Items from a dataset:
★ ★ ★

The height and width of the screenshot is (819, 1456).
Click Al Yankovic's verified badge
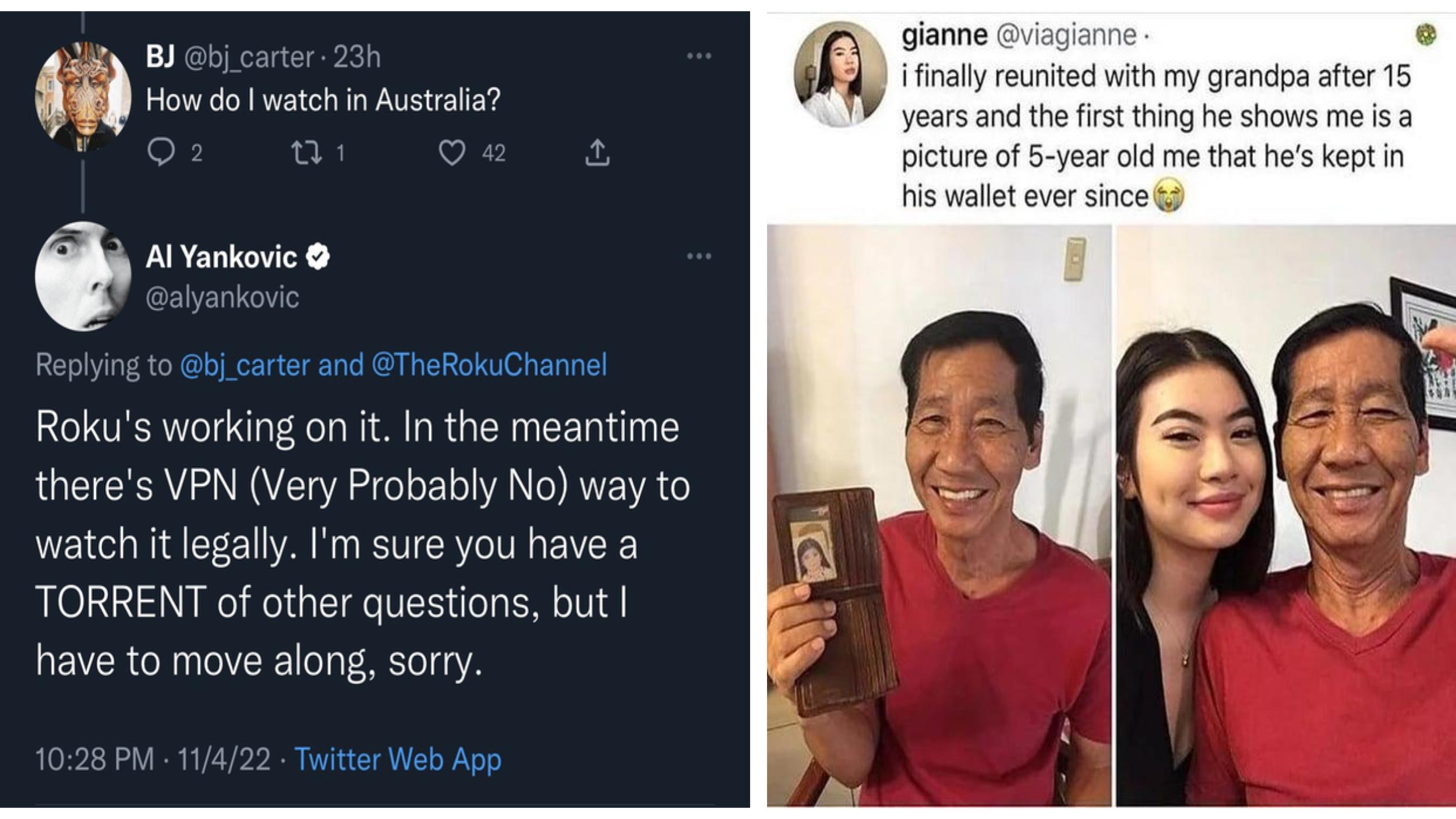click(x=318, y=257)
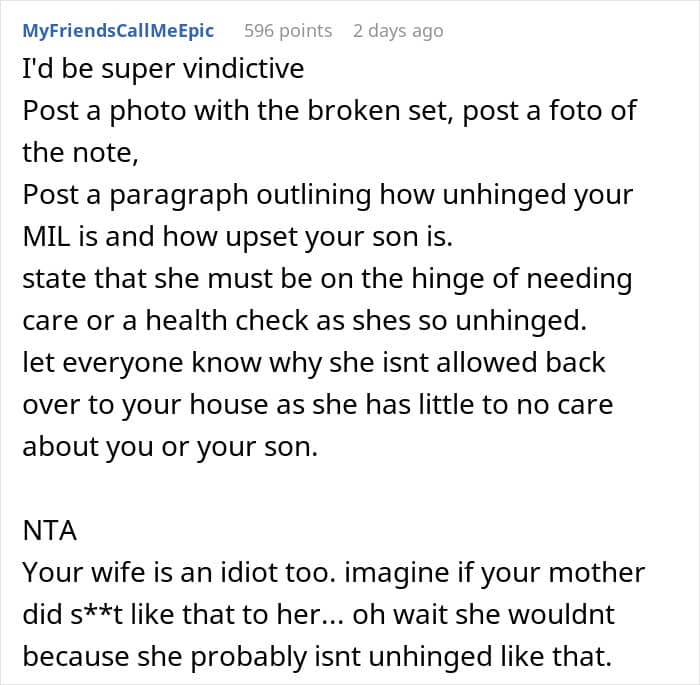The height and width of the screenshot is (685, 700).
Task: Click the line starting "state that she must be"
Action: [327, 279]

★ ★ ★

* [Exercise prompt] Each record above goes into the copy unchanged; the pictures do not.

* [Response area]
The height and width of the screenshot is (819, 1456).
Click Al Yankovic's verified badge
click(x=318, y=257)
The height and width of the screenshot is (685, 700).
Task: Click the line starting "state that she must be"
Action: [327, 279]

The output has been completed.